ゲームソフトとの出会いを一つ一つ風景に例えるなら、トリプルA級のソフトとの出会いは一種の絶景だ。それぞれ趣は違えど、心のどこか深層部分で何かを強く訴えかけてくる。人によってそれは一瞬で通り過ぎる幻のようなものかもしれないし、人によってはその人の人生の転機になるスイッチであるのかもしれない。しかし、短い人生の時間で絶景と呼べる光景と邂逅できる回数は実際そう多くはない。逆に学校や会社、子供の送り迎えの日々のなか、何気ない日常風景でもふとお気に入りの一瞬に出会うこともある。とりたてて琴線に触れるでもなく、人生を変えもしないが、ただなんとはなしにふんわりと印象に残る。街路樹の並びかもしれないし、太陽の逆光が見せる影の形や、入ったこともない路地裏の喫茶店の看板のような、そのようなどこにでもある「なにか」だ。

======

筆記課題 a
記録のうち、「You are a computer-use agent.」を含む行から始まり記録の最後で終わる部分を、JSONの文字列リストに書き直してください。一行を一つの文字列とし、空行は除き、画像は含めないでください。
ゲームソフトについての文章と記録は、それぞれ別の出典から取られたものです。

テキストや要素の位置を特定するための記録
======

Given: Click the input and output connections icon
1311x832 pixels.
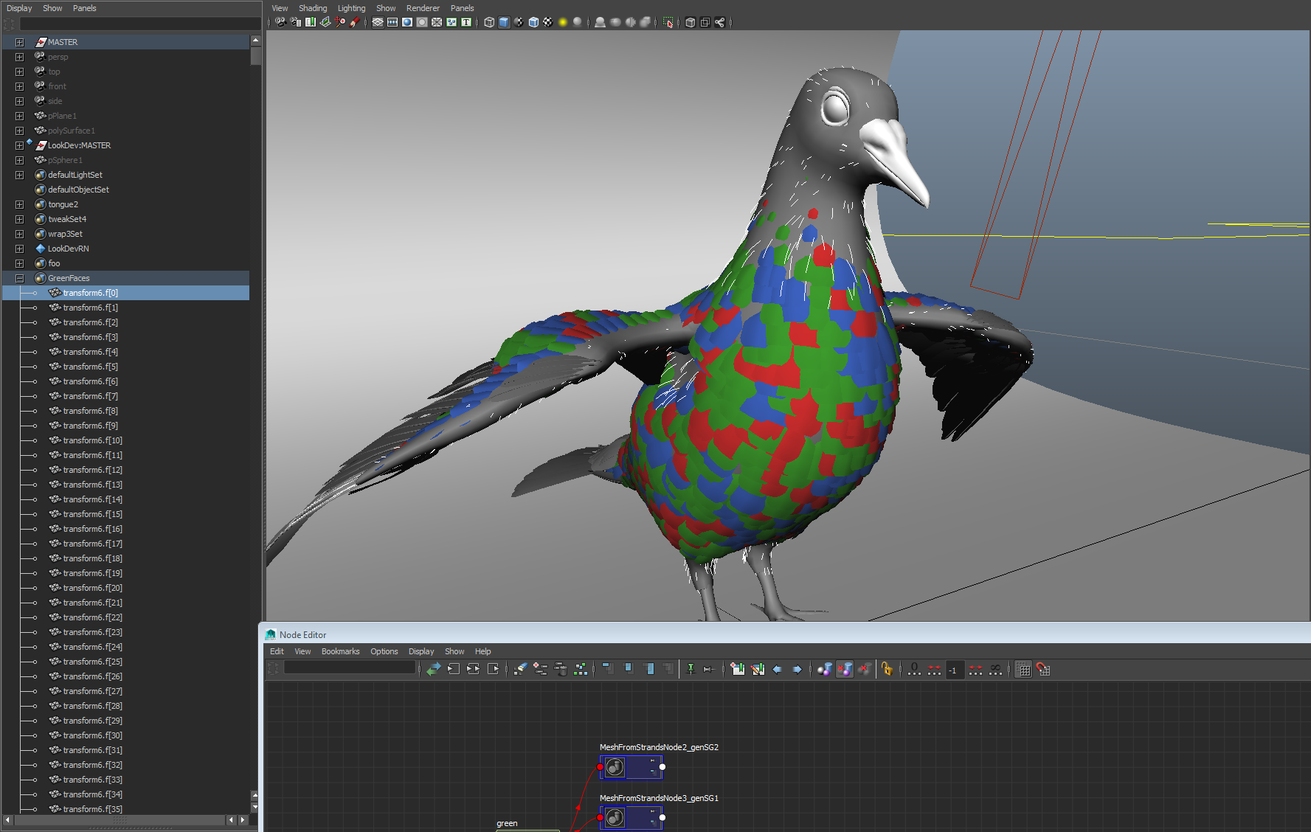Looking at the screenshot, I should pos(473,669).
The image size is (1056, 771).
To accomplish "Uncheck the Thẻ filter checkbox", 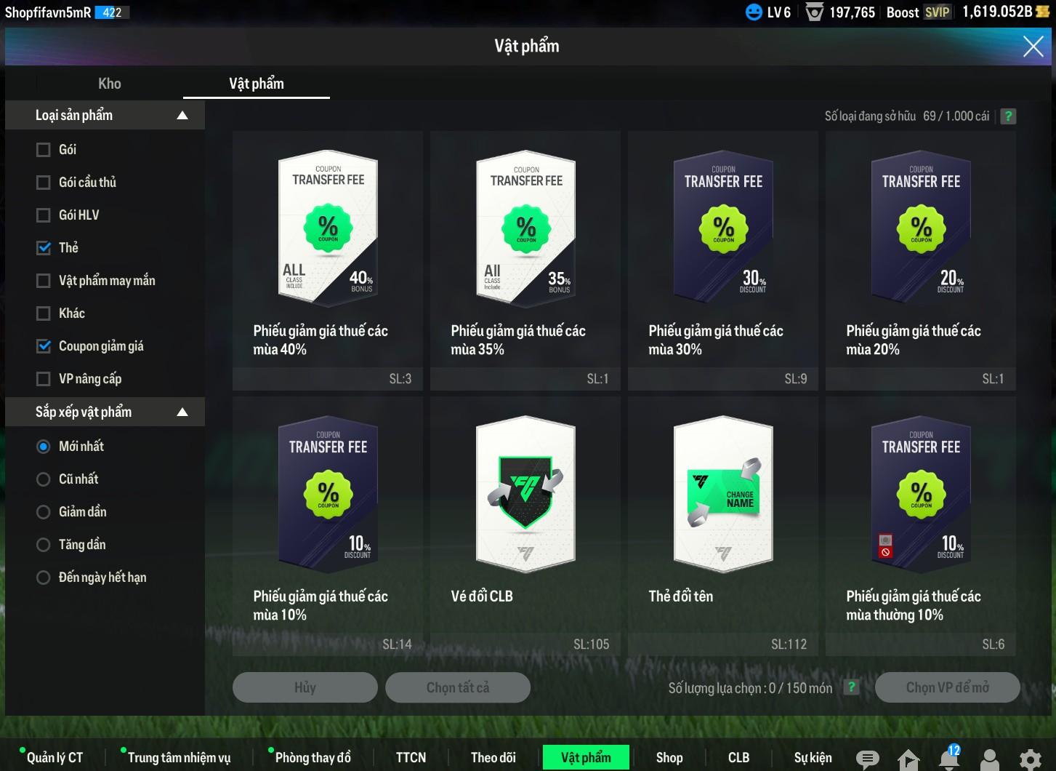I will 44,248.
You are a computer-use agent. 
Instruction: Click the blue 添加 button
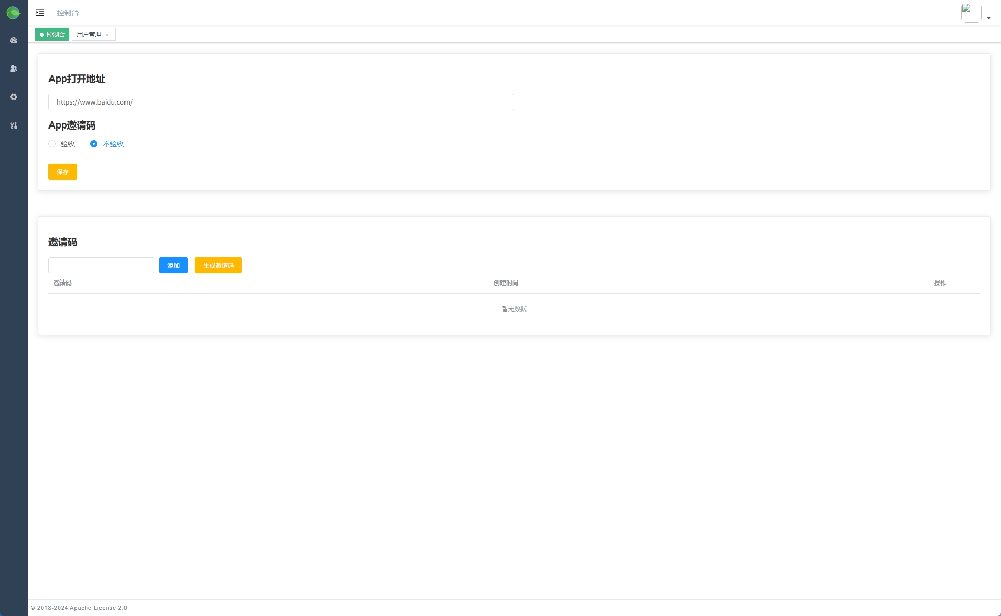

======

筆記課題 b
ゲームソフトについての文章の「ゲームソフトとの出会いを一つ」から始まり「どこにでもある「なにか」だ。」で終わる部分を、「喫茶店」を「古書店」に置き換えたうえで書き出してください。

出力全文 a
[
  "You are a computer-use agent. ",
  "Instruction: Click the blue 添加 button"
]

出力全文 b
ゲームソフトとの出会いを一つ一つ風景に例えるなら、トリプルA級のソフトとの出会いは一種の絶景だ。それぞれ趣は違えど、心のどこか深層部分で何かを強く訴えかけてくる。人によってそれは一瞬で通り過ぎる幻のようなものかもしれないし、人によってはその人の人生の転機になるスイッチであるのかもしれない。しかし、短い人生の時間で絶景と呼べる光景と邂逅できる回数は実際そう多くはない。逆に学校や会社、子供の送り迎えの日々のなか、何気ない日常風景でもふとお気に入りの一瞬に出会うこともある。とりたてて琴線に触れるでもなく、人生を変えもしないが、ただなんとはなしにふんわりと印象に残る。街路樹の並びかもしれないし、太陽の逆光が見せる影の形や、入ったこともない路地裏の古書店の看板のような、そのようなどこにでもある「なにか」だ。